As well as examining averaged ERP activity, we also investigated oscillatory electroencephalographic (EEG) behavior post-motion onset to all stimulus types at electrode sited generating maximal N170 activity in a frequency range of 5–50 Hz. Previous studies evaluating facial motion effects have focused exclusively on averaged ERPs, which represent linearly summed EEG trials that are phase-locked to a relevant event (e.g., motion onset), and that are independent of ongoing EEG activity (Jervis et al., 1983). It has been proposed that the transient phase-resetting of ongoing oscillatory EEG activity underlies ERP generation (Brandt and Jansen, 1991). However, oscillatory EEG activity that is not phase-locked can also occur to a stimulus event, and will not be seen in an averaged ERP (Makeig et al., 2004). Oscillatory EEG activity expressed both as a function of EEG frequency and time relative to stimulus onset and/or execution of motor response can be identified using time-frequency decomposition of EEG signals, and displayed as Event-Related Spectral Perturbation (ERSP) plots (Makeig et al., 2004). Changes in a given EEG frequency band can occur from more than one process or underlying mechanism (e.g., see Sedley and Cunningham, 2013). Modulation of alpha band (8–12 Hz) power has been linked to changes in attentional state (Worden et al., 2000; Sauseng et al., 2005; Thut et al., 2006; Fries et al., 2008), and performance on visual perception tasks (Ergenoglu et al., 2004; Babiloni et al., 2006; Thut et al., 2006). Alpha may act as an inhibitory brain signal (Klimesch, 2012), which might enable timing of processing, and gated access to knowledge, and orientation in time, place, and context (Basar et al., 1997; Palva and Palva, 2007; Klimesch, 2012). Increases in beta band power (12–30 Hz) may reflect maintenance of current behaviorally relevant sensorimotor or cognitive states (Engel and Fries, 2010), whereas gamma band power (>30 Hz) increases may facilitate cortical processing, cognitive control and perceptual awareness (Ray and Cole, 1985; Tallon-Baudry and Bertrand, 1999; Grossmann et al., 2007; Engel and Fries, 2010; but see Sedley and Cunningham, 2013).
Ideally, ERSP and ERP analyses performed in parallel could more completely characterize neural activity to different task demands and conditions.
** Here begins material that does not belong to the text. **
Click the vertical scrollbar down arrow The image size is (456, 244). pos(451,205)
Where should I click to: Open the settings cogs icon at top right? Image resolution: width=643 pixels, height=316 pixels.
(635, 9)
However, the relationship between oscillatory EEG activity and ERP activity complex (see Rossi et al., 2014) and is not typically studied. Our previous comparisons of ERP and ERSP activity to viewed dynamic eye and mouth movements in dynamic line-drawn faces showed statistically significant differences for apparent motion in the beta and gamma bands between facial motion conditions, which differed timing and frequency content relative to control motion stimuli (Rossi et al., 2014). Given our previous study, here, we expected to observe oscillatory EEG changes in beta and gamma bands that would occur at different post-motion onset times for facial and control motion stimuli.
Materials and Methods
Seventeen healthy participants provided written informed consent to participate in the study. All participants had normal or corrected-to-normal vision, and were free of a history of neuropsychiatric disorders. The study protocol was approved by the Institutional Review Board at Indiana University, Bloomington (IRB 1202007935).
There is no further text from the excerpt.